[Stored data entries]
┄┄┄┄┄┄┄┄┄┄┄┄┄┄┄┄┄┄┄┄

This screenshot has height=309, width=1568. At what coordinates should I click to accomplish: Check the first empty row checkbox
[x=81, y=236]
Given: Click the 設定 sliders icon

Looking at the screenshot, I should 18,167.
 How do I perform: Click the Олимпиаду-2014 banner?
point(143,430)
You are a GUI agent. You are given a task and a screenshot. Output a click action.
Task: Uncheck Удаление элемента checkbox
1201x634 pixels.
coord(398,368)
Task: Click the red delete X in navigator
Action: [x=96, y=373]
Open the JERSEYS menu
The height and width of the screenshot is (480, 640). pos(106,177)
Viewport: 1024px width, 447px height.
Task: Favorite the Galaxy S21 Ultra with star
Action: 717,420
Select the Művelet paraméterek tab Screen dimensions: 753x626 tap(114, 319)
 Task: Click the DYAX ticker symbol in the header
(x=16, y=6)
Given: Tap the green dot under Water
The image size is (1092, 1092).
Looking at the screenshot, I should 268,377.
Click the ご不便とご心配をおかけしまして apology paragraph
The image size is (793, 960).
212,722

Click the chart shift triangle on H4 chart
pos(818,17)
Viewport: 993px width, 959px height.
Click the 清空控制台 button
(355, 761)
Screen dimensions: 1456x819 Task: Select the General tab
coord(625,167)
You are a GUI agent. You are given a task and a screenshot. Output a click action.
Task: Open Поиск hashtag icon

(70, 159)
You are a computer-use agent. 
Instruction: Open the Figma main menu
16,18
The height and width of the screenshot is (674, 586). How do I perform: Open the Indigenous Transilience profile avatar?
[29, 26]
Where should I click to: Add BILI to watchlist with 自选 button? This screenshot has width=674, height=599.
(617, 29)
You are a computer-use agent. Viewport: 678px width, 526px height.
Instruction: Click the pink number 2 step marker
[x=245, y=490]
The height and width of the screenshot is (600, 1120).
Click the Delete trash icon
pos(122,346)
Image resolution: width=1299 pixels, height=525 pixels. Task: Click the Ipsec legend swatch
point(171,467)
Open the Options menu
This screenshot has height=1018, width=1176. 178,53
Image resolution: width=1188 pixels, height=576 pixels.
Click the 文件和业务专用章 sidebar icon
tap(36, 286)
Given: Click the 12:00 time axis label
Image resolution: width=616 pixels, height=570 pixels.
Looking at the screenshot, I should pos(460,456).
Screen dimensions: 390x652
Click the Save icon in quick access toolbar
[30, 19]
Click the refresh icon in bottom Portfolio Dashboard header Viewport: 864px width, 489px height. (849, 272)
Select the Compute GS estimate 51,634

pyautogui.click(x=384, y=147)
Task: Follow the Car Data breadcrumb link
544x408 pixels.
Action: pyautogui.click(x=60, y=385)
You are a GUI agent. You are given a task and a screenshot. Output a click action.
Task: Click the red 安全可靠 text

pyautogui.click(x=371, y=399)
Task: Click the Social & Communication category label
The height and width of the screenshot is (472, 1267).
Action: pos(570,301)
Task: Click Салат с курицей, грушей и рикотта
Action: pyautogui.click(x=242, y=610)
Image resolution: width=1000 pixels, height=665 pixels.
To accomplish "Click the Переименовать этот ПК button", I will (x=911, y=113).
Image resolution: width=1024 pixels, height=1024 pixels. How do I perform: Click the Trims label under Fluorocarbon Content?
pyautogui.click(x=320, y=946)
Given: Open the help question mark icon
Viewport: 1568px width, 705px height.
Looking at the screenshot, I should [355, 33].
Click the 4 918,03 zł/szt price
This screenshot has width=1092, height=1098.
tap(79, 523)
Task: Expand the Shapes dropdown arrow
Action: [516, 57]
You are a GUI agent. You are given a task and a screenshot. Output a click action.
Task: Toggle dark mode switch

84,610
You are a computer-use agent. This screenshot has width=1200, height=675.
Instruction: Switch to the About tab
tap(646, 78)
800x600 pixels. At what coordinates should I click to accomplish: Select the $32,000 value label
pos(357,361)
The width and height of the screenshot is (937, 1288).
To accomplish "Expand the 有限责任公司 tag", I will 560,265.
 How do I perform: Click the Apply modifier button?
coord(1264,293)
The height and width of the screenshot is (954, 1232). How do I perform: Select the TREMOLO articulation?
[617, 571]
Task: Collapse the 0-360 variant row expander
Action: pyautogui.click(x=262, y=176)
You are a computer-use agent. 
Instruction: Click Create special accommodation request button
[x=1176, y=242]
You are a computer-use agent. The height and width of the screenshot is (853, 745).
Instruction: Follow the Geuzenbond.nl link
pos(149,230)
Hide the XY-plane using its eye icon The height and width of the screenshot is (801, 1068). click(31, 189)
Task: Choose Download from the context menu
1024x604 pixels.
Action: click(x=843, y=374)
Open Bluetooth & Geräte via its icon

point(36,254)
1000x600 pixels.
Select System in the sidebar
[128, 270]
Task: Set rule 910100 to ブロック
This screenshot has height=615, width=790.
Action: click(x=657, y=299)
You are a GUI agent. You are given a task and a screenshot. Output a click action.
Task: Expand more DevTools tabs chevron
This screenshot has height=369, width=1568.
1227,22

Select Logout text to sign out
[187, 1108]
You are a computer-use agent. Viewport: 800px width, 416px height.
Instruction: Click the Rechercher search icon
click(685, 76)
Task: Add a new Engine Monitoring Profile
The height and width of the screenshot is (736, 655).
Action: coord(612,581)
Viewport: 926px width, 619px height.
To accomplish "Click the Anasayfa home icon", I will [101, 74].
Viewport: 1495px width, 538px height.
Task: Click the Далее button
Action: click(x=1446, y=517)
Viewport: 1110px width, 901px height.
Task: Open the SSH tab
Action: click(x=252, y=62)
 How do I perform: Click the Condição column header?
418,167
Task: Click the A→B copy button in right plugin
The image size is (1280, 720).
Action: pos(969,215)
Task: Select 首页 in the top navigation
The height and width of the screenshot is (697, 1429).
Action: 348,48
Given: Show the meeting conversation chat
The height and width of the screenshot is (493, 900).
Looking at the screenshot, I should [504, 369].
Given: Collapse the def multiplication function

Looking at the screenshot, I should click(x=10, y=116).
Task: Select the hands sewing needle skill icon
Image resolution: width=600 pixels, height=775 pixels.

┄┄┄┄┄┄┄┄┄┄┄┄┄┄┄┄┄┄┄┄

### Exercise objective
Please transcribe each of the entries, exactly as written.

### Written response
This screenshot has height=309, width=1568. At what coordinates should I click to accomplish: Check the first empty row checkbox
[x=81, y=236]
Given: Click the 設定 sliders icon

Looking at the screenshot, I should 18,167.
 How do I perform: Click the Олимпиаду-2014 banner?
point(143,430)
You are a GUI agent. You are given a task and a screenshot. Output a click action.
Task: Uncheck Удаление элемента checkbox
1201x634 pixels.
coord(398,368)
Task: Click the red delete X in navigator
Action: [x=96, y=373]
Open the JERSEYS menu
The height and width of the screenshot is (480, 640). pos(106,177)
Viewport: 1024px width, 447px height.
Task: Favorite the Galaxy S21 Ultra with star
Action: 717,420
Select the Művelet paraméterek tab Screen dimensions: 753x626 tap(114, 319)
 Task: Click the DYAX ticker symbol in the header
(x=16, y=6)
Given: Tap the green dot under Water
The image size is (1092, 1092).
Looking at the screenshot, I should 268,377.
Click the ご不便とご心配をおかけしまして apology paragraph
The image size is (793, 960).
212,722

Click the chart shift triangle on H4 chart
pos(818,17)
Viewport: 993px width, 959px height.
Click the 清空控制台 button
(355, 761)
Screen dimensions: 1456x819 Task: Select the General tab
coord(625,167)
You are a GUI agent. You are given a task and a screenshot. Output a click action.
Task: Open Поиск hashtag icon

(70, 159)
You are a computer-use agent. 
Instruction: Open the Figma main menu
16,18
The height and width of the screenshot is (674, 586). How do I perform: Open the Indigenous Transilience profile avatar?
[29, 26]
Where should I click to: Add BILI to watchlist with 自选 button? This screenshot has width=674, height=599.
(617, 29)
You are a computer-use agent. Viewport: 678px width, 526px height.
Instruction: Click the pink number 2 step marker
[x=245, y=490]
The height and width of the screenshot is (600, 1120).
Click the Delete trash icon
pos(122,346)
Image resolution: width=1299 pixels, height=525 pixels. Task: Click the Ipsec legend swatch
point(171,467)
Open the Options menu
This screenshot has height=1018, width=1176. 178,53
Image resolution: width=1188 pixels, height=576 pixels.
Click the 文件和业务专用章 sidebar icon
tap(36, 286)
Given: Click the 12:00 time axis label
Image resolution: width=616 pixels, height=570 pixels.
Looking at the screenshot, I should pos(460,456).
Screen dimensions: 390x652
Click the Save icon in quick access toolbar
[30, 19]
Click the refresh icon in bottom Portfolio Dashboard header Viewport: 864px width, 489px height. (849, 272)
Select the Compute GS estimate 51,634

pyautogui.click(x=384, y=147)
Task: Follow the Car Data breadcrumb link
544x408 pixels.
Action: pyautogui.click(x=60, y=385)
You are a GUI agent. You are given a task and a screenshot. Output a click action.
Task: Click the red 安全可靠 text

pyautogui.click(x=371, y=399)
Task: Click the Social & Communication category label
The height and width of the screenshot is (472, 1267).
Action: pos(570,301)
Task: Click Салат с курицей, грушей и рикотта
Action: pyautogui.click(x=242, y=610)
Image resolution: width=1000 pixels, height=665 pixels.
To accomplish "Click the Переименовать этот ПК button", I will (x=911, y=113).
Image resolution: width=1024 pixels, height=1024 pixels. How do I perform: Click the Trims label under Fluorocarbon Content?
pyautogui.click(x=320, y=946)
Given: Open the help question mark icon
Viewport: 1568px width, 705px height.
Looking at the screenshot, I should [355, 33].
Click the 4 918,03 zł/szt price
This screenshot has width=1092, height=1098.
tap(79, 523)
Task: Expand the Shapes dropdown arrow
Action: [516, 57]
You are a GUI agent. You are given a task and a screenshot. Output a click action.
Task: Toggle dark mode switch

84,610
You are a computer-use agent. This screenshot has width=1200, height=675.
Instruction: Switch to the About tab
tap(646, 78)
800x600 pixels. At what coordinates should I click to accomplish: Select the $32,000 value label
pos(357,361)
The width and height of the screenshot is (937, 1288).
To accomplish "Expand the 有限责任公司 tag", I will 560,265.
 How do I perform: Click the Apply modifier button?
coord(1264,293)
The height and width of the screenshot is (954, 1232). How do I perform: Select the TREMOLO articulation?
[617, 571]
Task: Collapse the 0-360 variant row expander
Action: pyautogui.click(x=262, y=176)
You are a computer-use agent. 
Instruction: Click Create special accommodation request button
[x=1176, y=242]
You are a computer-use agent. The height and width of the screenshot is (853, 745).
Instruction: Follow the Geuzenbond.nl link
pos(149,230)
Hide the XY-plane using its eye icon The height and width of the screenshot is (801, 1068). click(31, 189)
Task: Choose Download from the context menu
1024x604 pixels.
Action: click(x=843, y=374)
Open Bluetooth & Geräte via its icon

point(36,254)
1000x600 pixels.
Select System in the sidebar
[128, 270]
Task: Set rule 910100 to ブロック
This screenshot has height=615, width=790.
Action: click(x=657, y=299)
You are a GUI agent. You are given a task and a screenshot. Output a click action.
Task: Expand more DevTools tabs chevron
This screenshot has height=369, width=1568.
1227,22

Select Logout text to sign out
[187, 1108]
You are a computer-use agent. Viewport: 800px width, 416px height.
Instruction: Click the Rechercher search icon
click(685, 76)
Task: Add a new Engine Monitoring Profile
The height and width of the screenshot is (736, 655).
Action: coord(612,581)
Viewport: 926px width, 619px height.
To accomplish "Click the Anasayfa home icon", I will [101, 74].
Viewport: 1495px width, 538px height.
Task: Click the Далее button
Action: click(x=1446, y=517)
Viewport: 1110px width, 901px height.
Task: Open the SSH tab
Action: click(x=252, y=62)
 How do I perform: Click the Condição column header?
418,167
Task: Click the A→B copy button in right plugin
The image size is (1280, 720).
Action: pos(969,215)
Task: Select 首页 in the top navigation
The height and width of the screenshot is (697, 1429).
Action: 348,48
Given: Show the meeting conversation chat
The height and width of the screenshot is (493, 900).
Looking at the screenshot, I should [504, 369].
Given: Collapse the def multiplication function

Looking at the screenshot, I should click(x=10, y=116).
Task: Select the hands sewing needle skill icon
Image resolution: width=600 pixels, height=775 pixels.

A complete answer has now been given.